Chào các bạn! Vì nhiều lý do từ nay Truyen2U chính thức đổi tên là Truyen247.Pro. Mong các bạn tiếp tục ủng hộ truy cập tên miền mới này nhé! Mãi yêu... ♥

A - Kepulangan

A - K E P U L A N G A N

***

Menjadi topik utama pembicaraan, kadang nggak enak. Mau itu dibicarain yang baik-baik, atau pun buruk-buruknya. Kalau dibilang, "emang di dunia itu nggak ada yang benar" menurutku sih salah besar. Ini hanya masalah pandai-pandai manusianya saja untuk bijak dalam mengartikan sebuah situasi.

Tapi toh, nggak semua manusia Allah ciptakan memiliki sifat bijak. Banyak dari kita sering merasa terpuruk, jika tersudutkan oleh pandangan masyarakat. Atau, banyak yang malah terbang nggak ingat tanah karena terlalu banyak mendengar pujian.

Nggak mau mengindahkan pandangan masyarakat? Sayangnya kita hidup di tengah masyarakat. Coba kalau tinggalnya di Mars sendirian. Nggak mungkinlah dapat sindiran maupun pujian.

"Kemarin aku nggak sempet liat wajahnya. Padahal beliau katanya tampan be-ge-te loh."

Gerombolan santri putri melintas, kalau dilihat dari pita yang tersemat di kerudungnya, mereka masih kelas sepuluh. Aku yang masih asik mengunyah pempek bermandikan cuko, pura-pura nggak mendengar pembicaraan mereka. Malas juga menguping sesuatu yang lagi tranding dibicarakan seantero pondok pesantren. Sementara objek pembicaraan mereka, seolah lempeng saja mendengar kehebohan ini.

Gus Nuril—atau yang akrab kupanggil Gus Nunu itu sudah kembali dari kuliahnya di Turki. Buat santri yang hanya pernah mendengar namanya, mungkin kepulangan beliau adalah sesuatu yang luar biasa. Tapi, buatku yang hampir enam tahun menimba ilmu di Darul Akhyar, hal itu malah terkesan biasa saja.

Bukan karena sudah nggak terkagum-kagum pada wajah beliau, prestasi, dan sifat-sifarnya yang uwow uwow itu. Ekhm, kuakui nih Gus Nunu memang tampan, tipe suami idaman. Tapi nggak tahu kenapa, wajahnya yang irit senyum itu membuatku sama sekali nggak tertarik.

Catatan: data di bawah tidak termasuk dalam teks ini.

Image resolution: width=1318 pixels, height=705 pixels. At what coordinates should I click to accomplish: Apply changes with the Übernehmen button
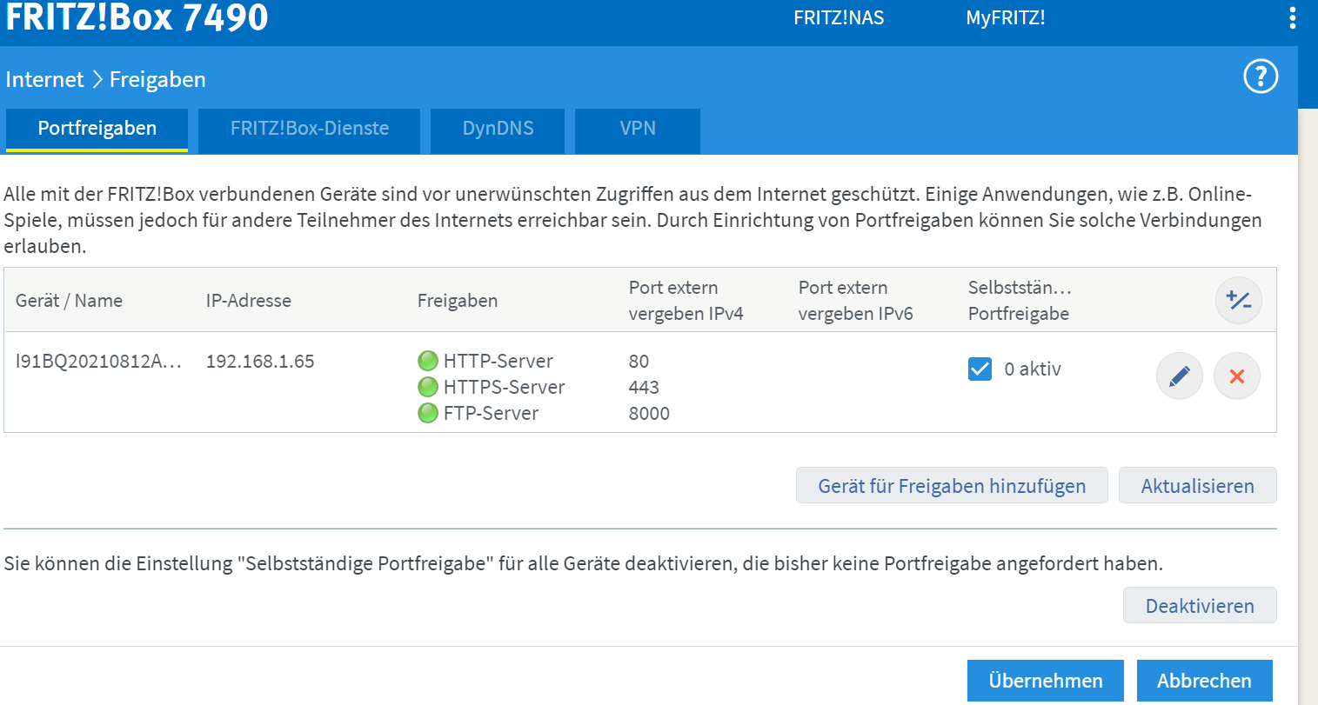[1045, 681]
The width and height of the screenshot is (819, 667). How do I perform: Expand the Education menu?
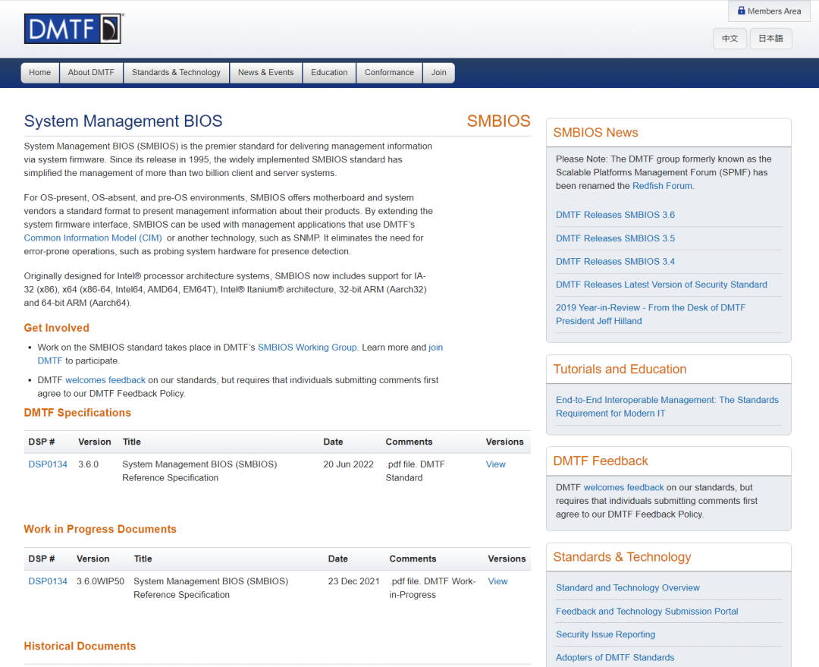click(x=329, y=73)
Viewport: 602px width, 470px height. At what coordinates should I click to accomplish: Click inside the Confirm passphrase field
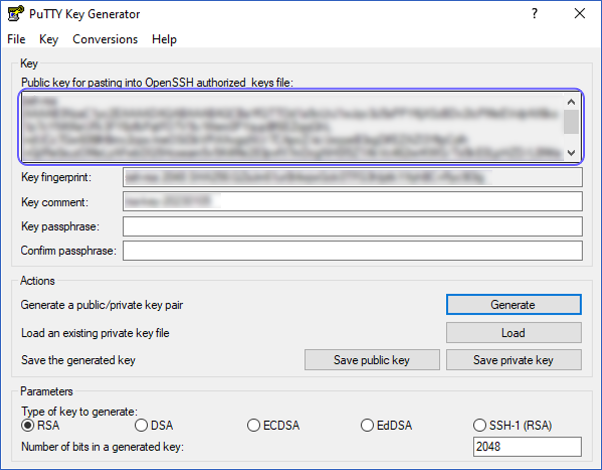click(352, 251)

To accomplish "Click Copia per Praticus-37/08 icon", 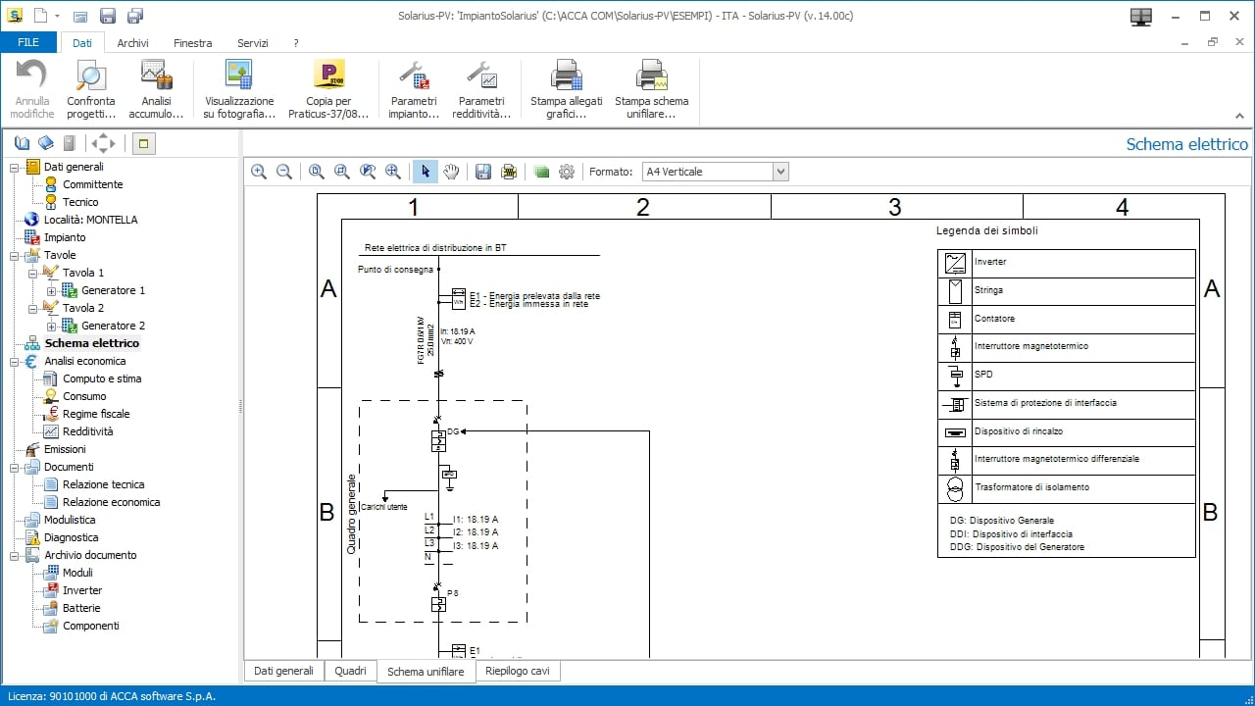I will click(x=328, y=76).
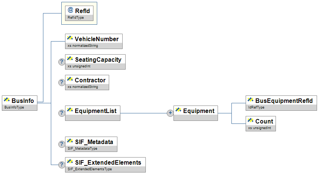Click the element icon beside BusEquipmentRefId

250,100
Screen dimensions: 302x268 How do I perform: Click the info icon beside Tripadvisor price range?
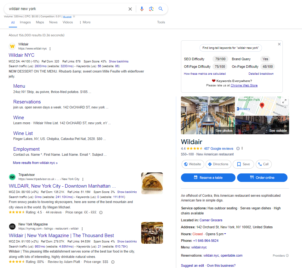pyautogui.click(x=101, y=213)
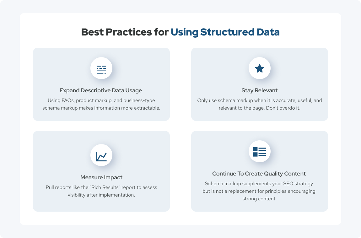This screenshot has width=361, height=238.
Task: Click the blue 'Using Structured Data' title text
Action: click(225, 32)
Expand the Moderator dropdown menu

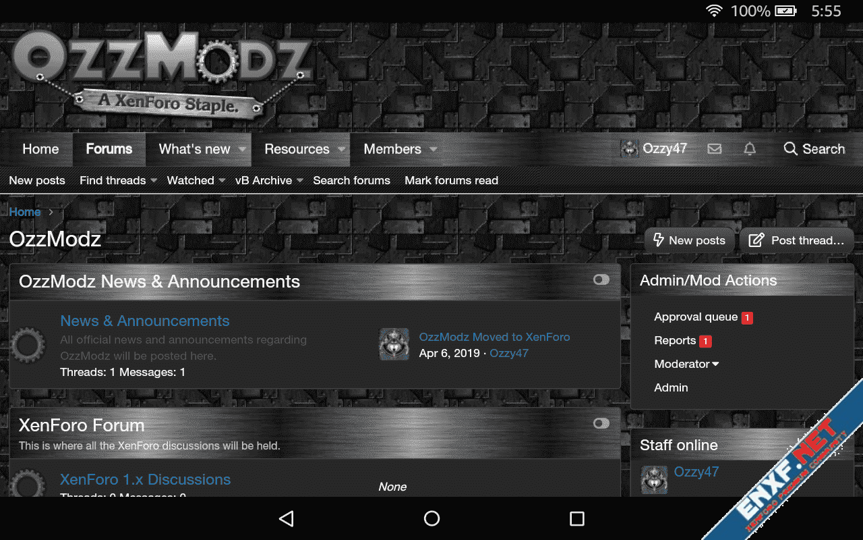tap(686, 364)
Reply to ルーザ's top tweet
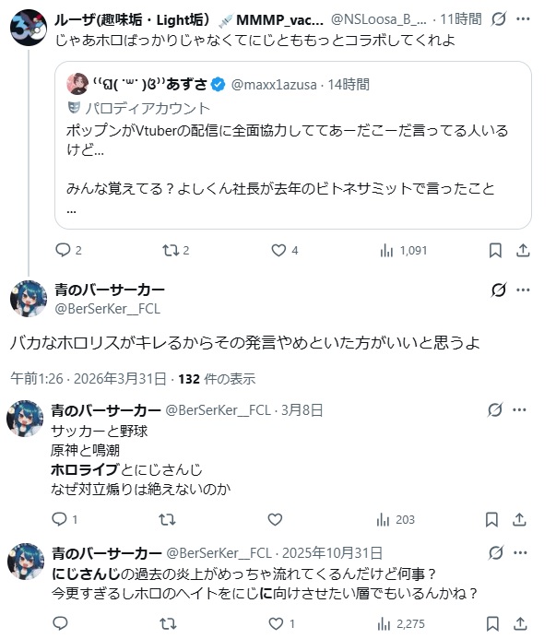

Sejujurnya aku nggak maksa Geng Micin buat ikutan tagar #antifansgusnuril. Nggak ada hal yang kubenci, dan memang bukan sifatku membenci seseorang. Gus Nunu baik, dia juga kadang suka sekali bertukar pikiran dengan santri-santri. Hanya saja, kesempurnaannya suatu saat mungkin bisa menjatuhkannya. Sama halnya denganku, yang jika saja nggak ada Nadiya. Mungkin aku terus meroket, gila akan pujian, dan menjadi makhluk sombong.

Jadi kubuat saja hashtag itu, sebagai sinyal. Jika di antara semua orang yang menyukai beliau, ada anak-anak seperti kami yang nggak terlalu terpengaruh pada kharismanya. Baik dong aku karena masih peduli, dan mengingatkan Gus Nunu akan kodratnya sebagai hamba Allah biasa.

Aku meneguk habis air mineral di meja kantin. Lantas beranjak menuju perpustakaan. Siapa pun yang melihatnya mungkin terdengar modus, namun aku ke sana bukan bertujuan cuci mata. Serius nih, aku cuma mau baca buku baru yang Gus Nunu biasa bawa dan sumbangkan di perpustakaan. Kalau kebetulan ketemu Ustaz Fahri, yaaa ... berarti itu takdir.

"Oh, Me." Baru juga menginjakkan kaki di ambang pintu, tapi namaku sudah disebut oleh seseorang. Suara yang familier ini, seolah melengkapi keterkejutanku saat menemukan dua ikhwan yang berdiri di depan meja penjaga perpus.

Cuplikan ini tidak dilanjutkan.